Records provided:
--- START ---

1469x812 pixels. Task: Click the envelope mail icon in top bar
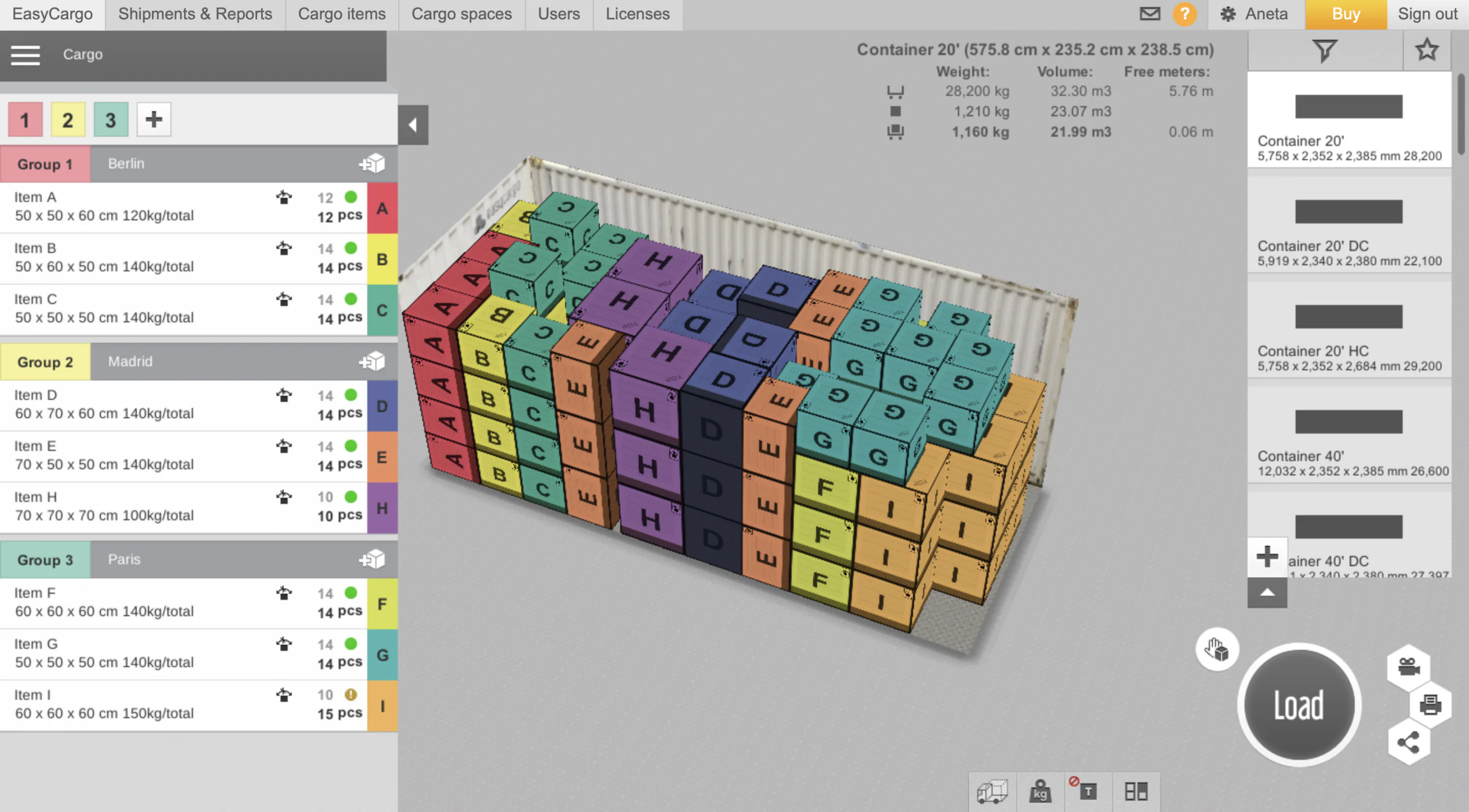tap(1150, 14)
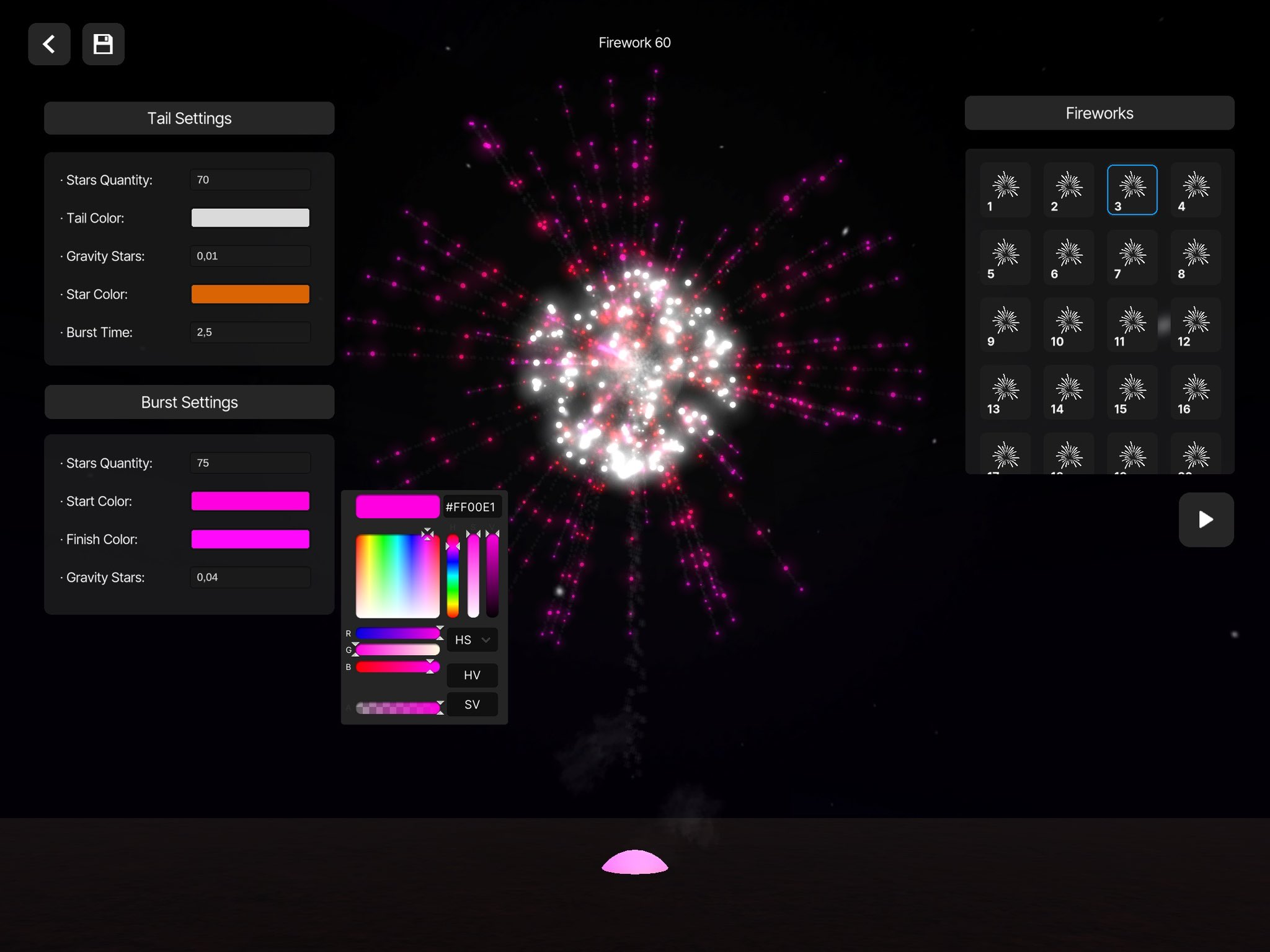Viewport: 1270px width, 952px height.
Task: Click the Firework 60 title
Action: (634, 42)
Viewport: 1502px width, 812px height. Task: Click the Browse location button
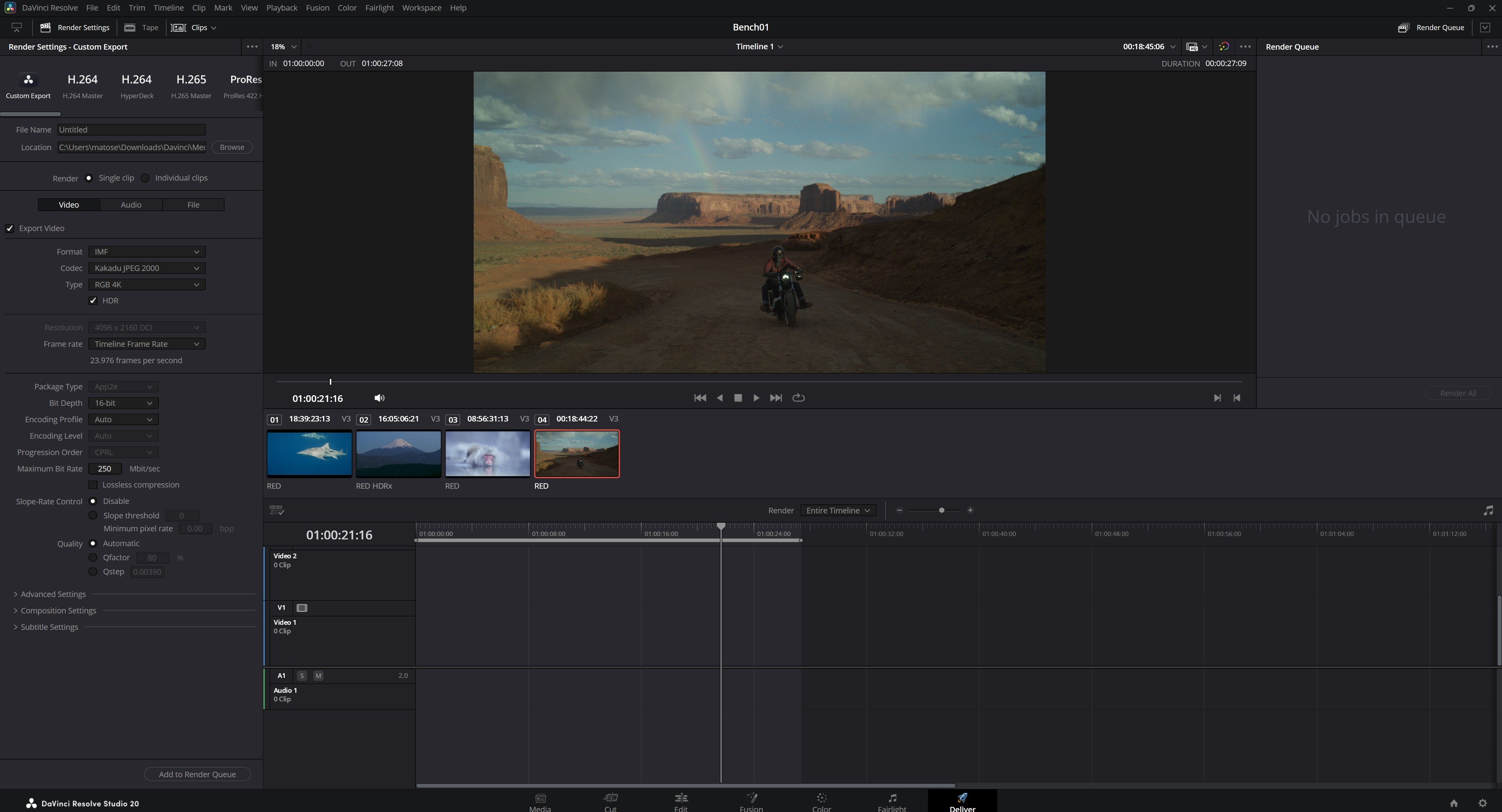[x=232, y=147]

--- END ---
--- START ---

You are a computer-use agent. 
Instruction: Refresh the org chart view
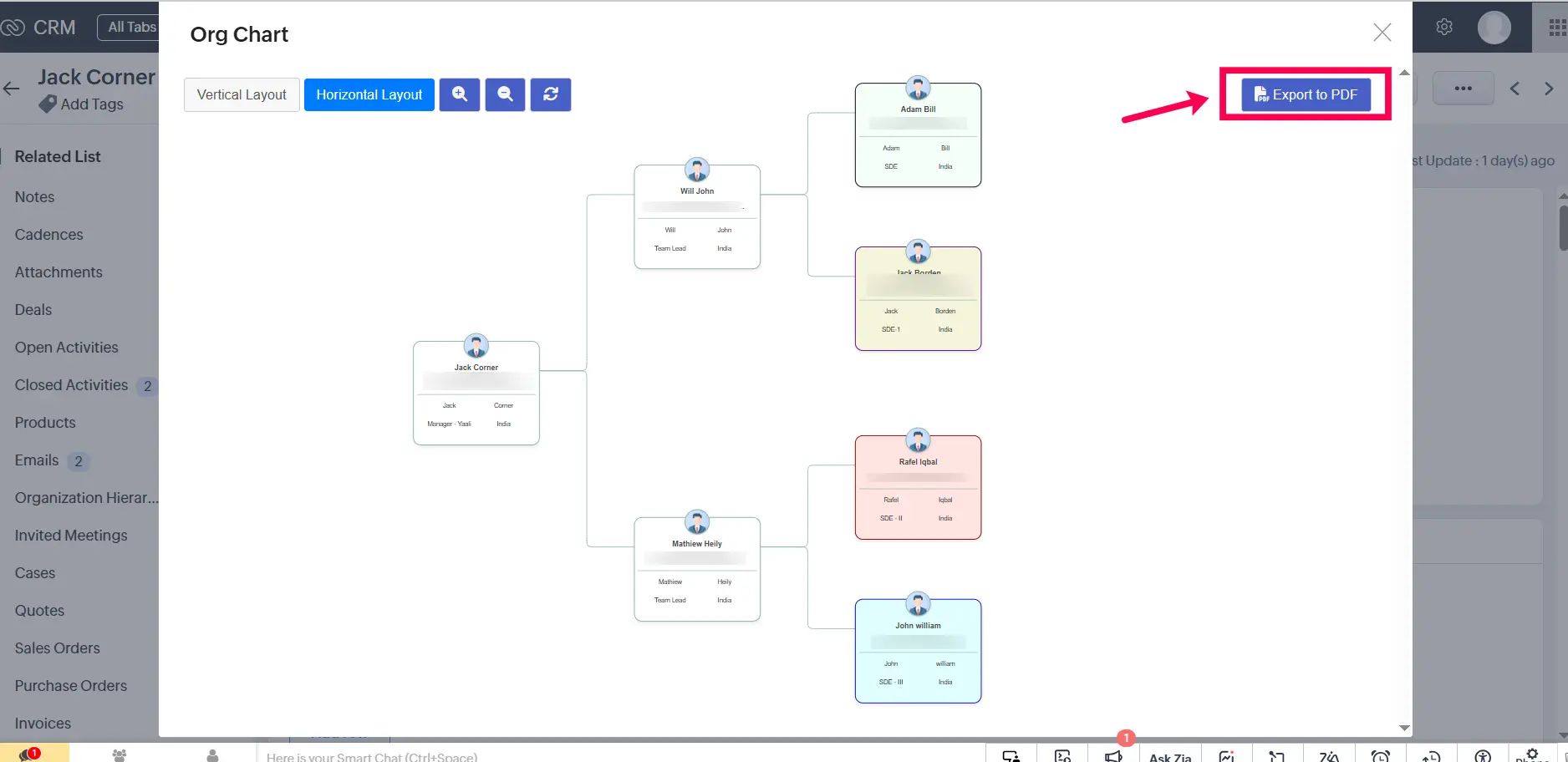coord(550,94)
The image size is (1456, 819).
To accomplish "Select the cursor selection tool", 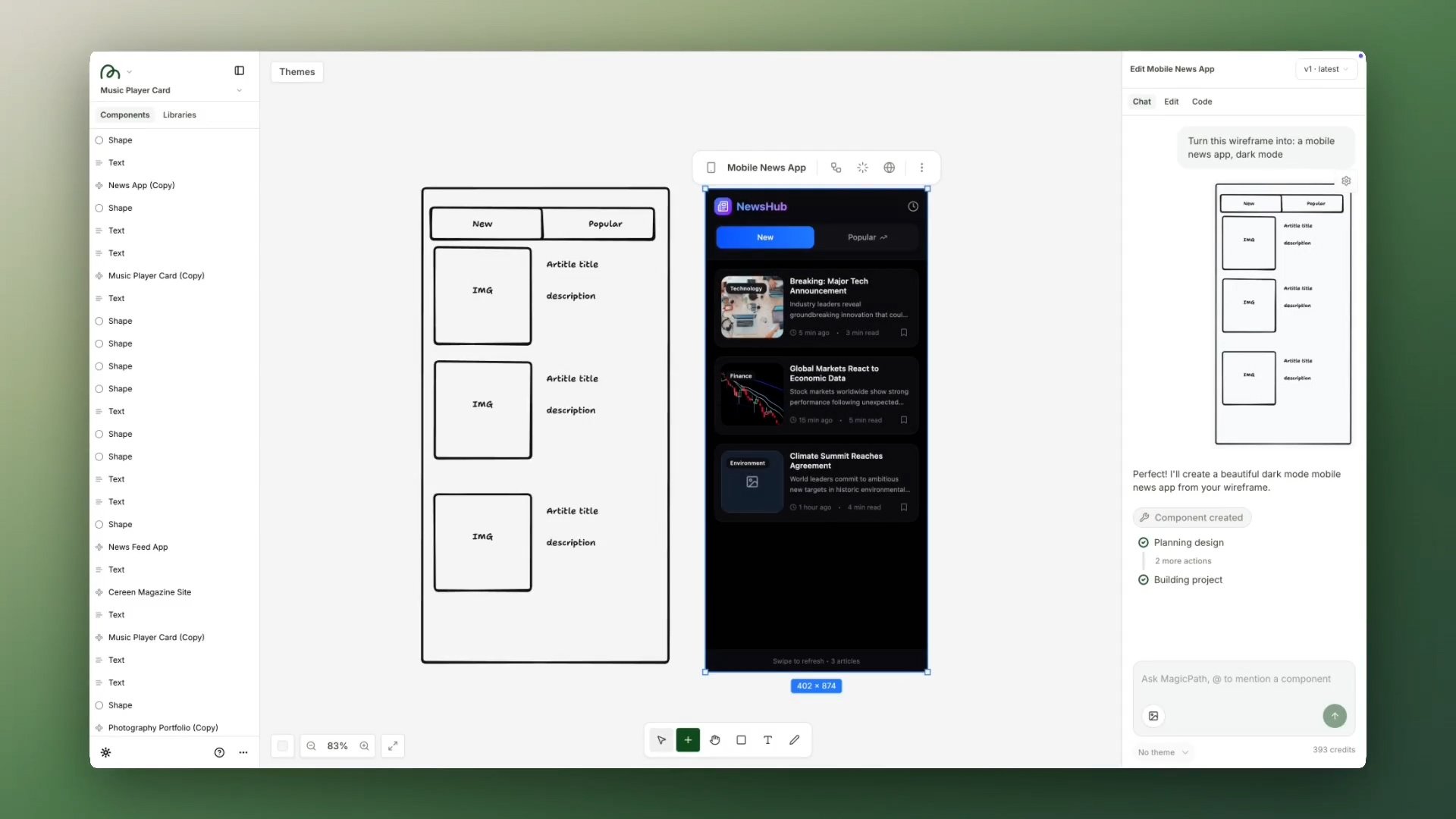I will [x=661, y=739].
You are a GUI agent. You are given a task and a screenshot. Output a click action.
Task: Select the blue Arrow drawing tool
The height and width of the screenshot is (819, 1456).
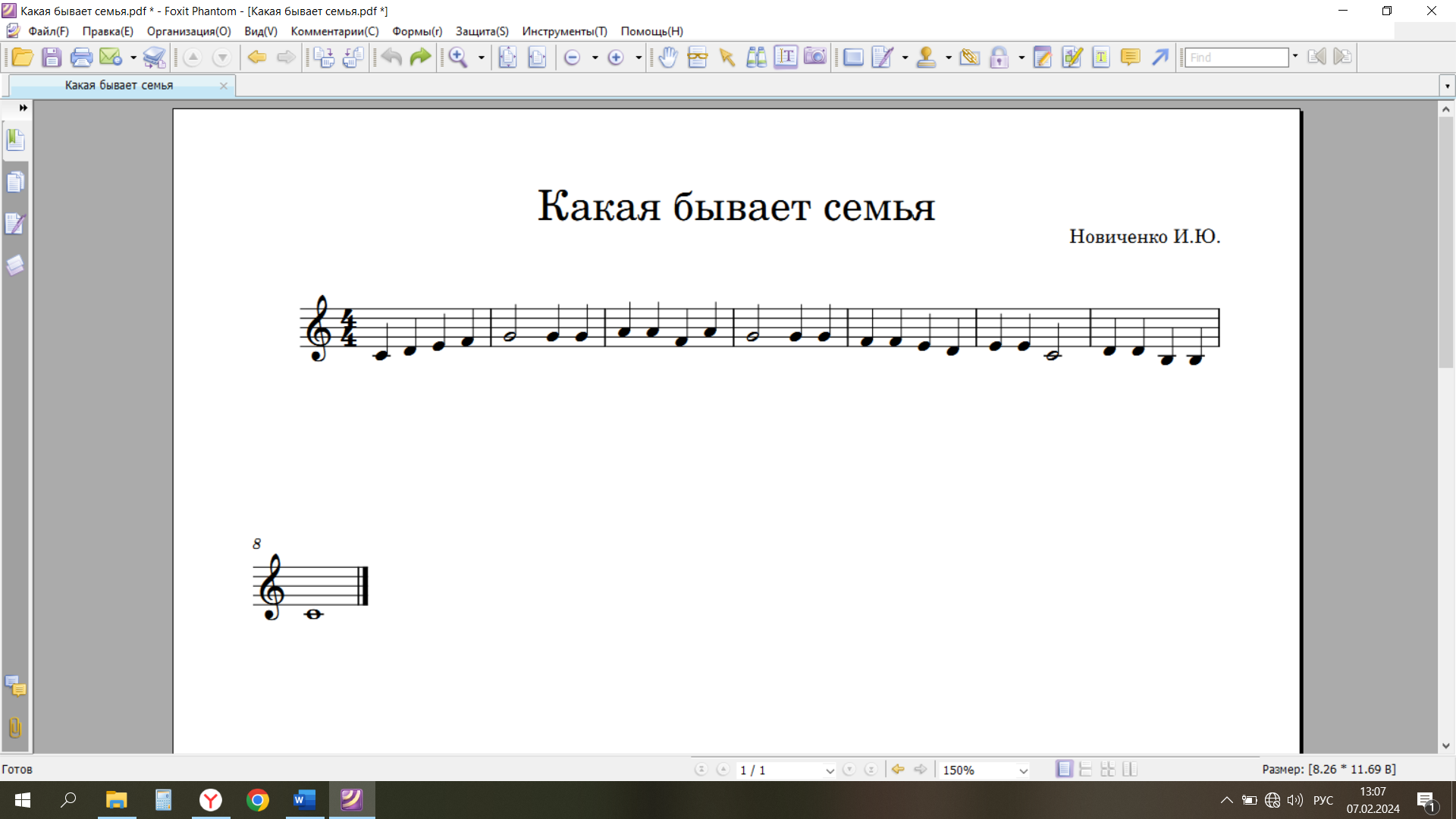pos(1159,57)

--- END ---
--- START ---

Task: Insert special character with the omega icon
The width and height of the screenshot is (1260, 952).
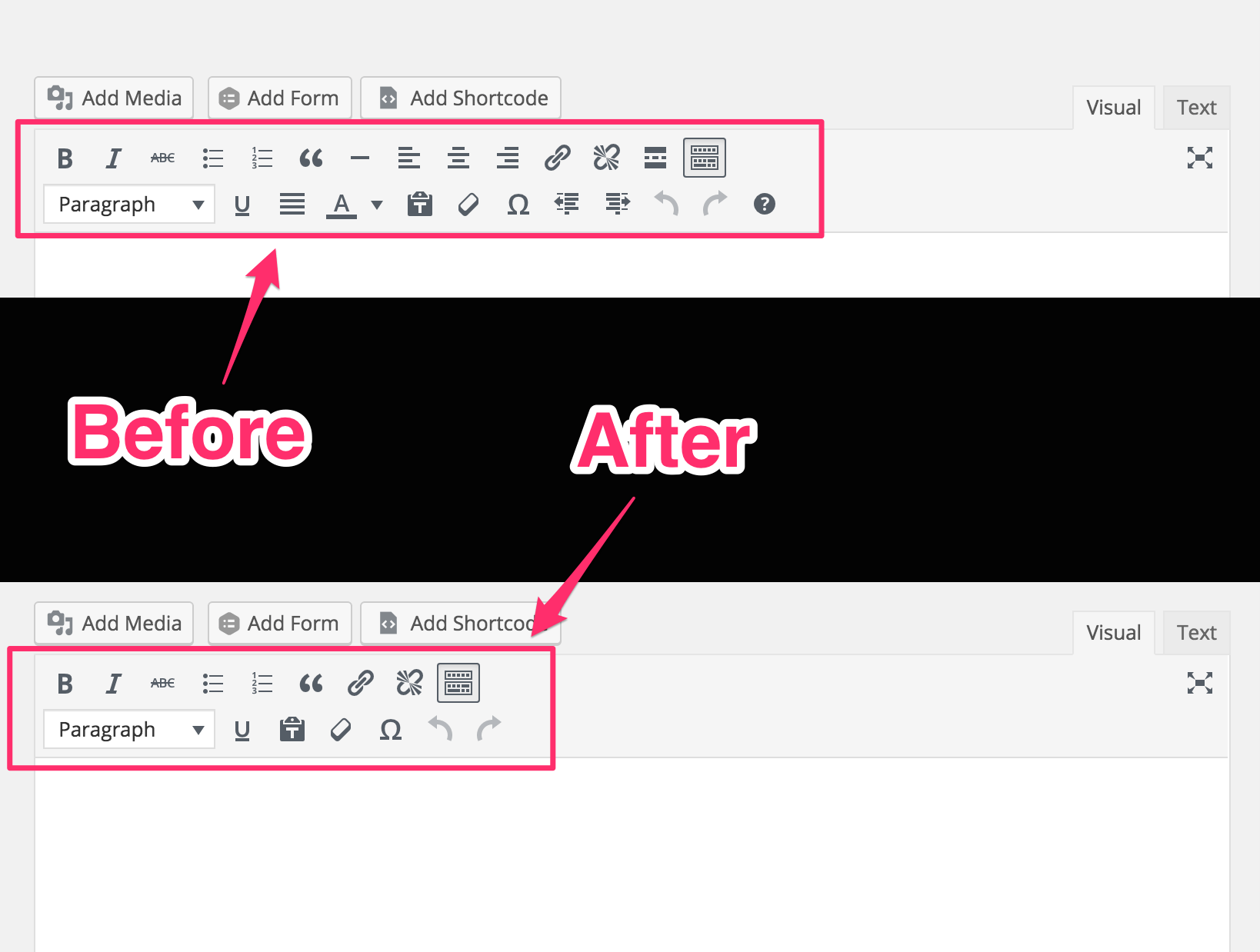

--- END ---

Work to be completed: After reading through the material, report every line that holds "agent".

Answer:
You are a computer-use agent. 
You are a GUI agent. You are given a task and a screenshot. Output a click action.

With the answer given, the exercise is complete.